TRX Stretches For Improve Mobility And Flexibility

The TRX system is extremely versatile. Although many use it purely for strength training, it can also be used for warmups and cool downs with special stretches. The straps can provide extra support and stability for getting deeper into regular stretches. These are recommended for advanced users who may already have a good amount of flexibility but would like to push things further. Just remember to be careful when doing the movements to avoid muscle strain. Stop before it gets painful. Just get a nice stretch and move on. Below are some things that you might want to try:

Chest Stretch

A lot of us have a problem with slouching due to spending hours in front of the computer every day for work. It’s hard to correct our posture but some stretches can help us do so. The chest stretch lengthens and relaxes the affected chest muscles. Do this by facing away from the anchor point grabbing the handles at each side.

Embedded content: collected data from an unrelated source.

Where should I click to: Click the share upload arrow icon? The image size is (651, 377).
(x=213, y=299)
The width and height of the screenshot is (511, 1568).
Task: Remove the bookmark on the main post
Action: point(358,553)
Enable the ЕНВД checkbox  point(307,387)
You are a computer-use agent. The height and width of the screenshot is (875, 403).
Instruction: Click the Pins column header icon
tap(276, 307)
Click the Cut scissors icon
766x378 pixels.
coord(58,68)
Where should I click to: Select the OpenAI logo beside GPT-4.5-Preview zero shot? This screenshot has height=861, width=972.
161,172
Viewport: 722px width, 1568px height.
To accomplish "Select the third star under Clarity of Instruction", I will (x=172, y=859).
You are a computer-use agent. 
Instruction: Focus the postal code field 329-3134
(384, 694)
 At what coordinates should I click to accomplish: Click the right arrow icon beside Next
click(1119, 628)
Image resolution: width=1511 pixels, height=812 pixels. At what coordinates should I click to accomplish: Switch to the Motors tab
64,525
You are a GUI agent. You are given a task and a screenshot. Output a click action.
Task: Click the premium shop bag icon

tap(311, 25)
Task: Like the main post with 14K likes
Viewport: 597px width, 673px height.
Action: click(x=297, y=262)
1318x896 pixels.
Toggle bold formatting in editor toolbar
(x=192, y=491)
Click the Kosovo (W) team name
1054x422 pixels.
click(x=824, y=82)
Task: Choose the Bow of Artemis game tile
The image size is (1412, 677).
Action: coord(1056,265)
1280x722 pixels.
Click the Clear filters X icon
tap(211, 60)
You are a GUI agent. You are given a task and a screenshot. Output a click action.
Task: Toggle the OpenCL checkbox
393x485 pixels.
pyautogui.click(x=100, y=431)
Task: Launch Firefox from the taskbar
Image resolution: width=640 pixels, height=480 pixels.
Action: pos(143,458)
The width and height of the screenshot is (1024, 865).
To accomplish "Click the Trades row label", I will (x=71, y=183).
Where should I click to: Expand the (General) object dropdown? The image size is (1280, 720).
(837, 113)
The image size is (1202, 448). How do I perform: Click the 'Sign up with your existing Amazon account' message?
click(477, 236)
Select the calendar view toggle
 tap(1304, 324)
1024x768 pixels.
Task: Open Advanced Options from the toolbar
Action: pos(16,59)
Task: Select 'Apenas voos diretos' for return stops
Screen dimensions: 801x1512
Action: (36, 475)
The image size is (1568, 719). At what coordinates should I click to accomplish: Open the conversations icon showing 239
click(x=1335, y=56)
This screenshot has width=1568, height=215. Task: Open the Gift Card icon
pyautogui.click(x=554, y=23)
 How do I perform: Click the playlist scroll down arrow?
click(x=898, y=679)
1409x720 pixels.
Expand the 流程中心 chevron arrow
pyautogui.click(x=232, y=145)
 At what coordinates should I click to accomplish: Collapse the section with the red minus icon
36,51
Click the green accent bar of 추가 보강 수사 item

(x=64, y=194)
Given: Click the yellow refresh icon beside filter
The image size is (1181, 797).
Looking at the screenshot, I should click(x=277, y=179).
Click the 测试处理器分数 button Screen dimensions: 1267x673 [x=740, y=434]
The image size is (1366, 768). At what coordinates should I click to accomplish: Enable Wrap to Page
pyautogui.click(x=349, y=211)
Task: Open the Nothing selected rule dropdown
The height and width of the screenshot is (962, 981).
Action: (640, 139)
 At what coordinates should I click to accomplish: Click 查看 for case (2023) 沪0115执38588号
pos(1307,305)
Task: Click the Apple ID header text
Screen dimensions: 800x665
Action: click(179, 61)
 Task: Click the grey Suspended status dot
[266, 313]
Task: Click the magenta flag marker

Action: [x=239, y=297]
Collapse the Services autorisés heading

Just walk forward until the arms are perpendicular to the ground and the thumbs are pointing to the ceiling. Stop when you feel the stretch on your shoulders. Don’t lean. Inch your whole body forward to deepen the stretch.

Torso Twist Stretch

This one helps to improve lateral mobility and relieve tension along the IT band. Runners are familiar with the dreaded ITBS injury which causes sharp knee pain. This stretch can be part of a good prevention routine. It also opens up the lats and the throracic spine. Do this by facing the anchor point and grabbing the handles jointly. Walk back, bend over, pull the straps, and cross your left leg to the other side. Your body should form a twisted V. You should feel the stretch across your back and around your hips. Do the same thing with the other side.

Figure 4 Stretch

Everyone is familiar with the figure-4 seating position wherein one leg is crossed over the other leg. If you are in a chair, then you can do this and bend forward to feel a good stretch around your buttocks. This will prevent knee injuries, sciatica, and plantar fasciitis. You can also do the figure-4 sitting on the floor with your hands on the TRX stretches. You can use the straps to pull your upper body towards your knees to increase the piriformis stretch.

TRX stretches are easy and extremely useful for injury prevention.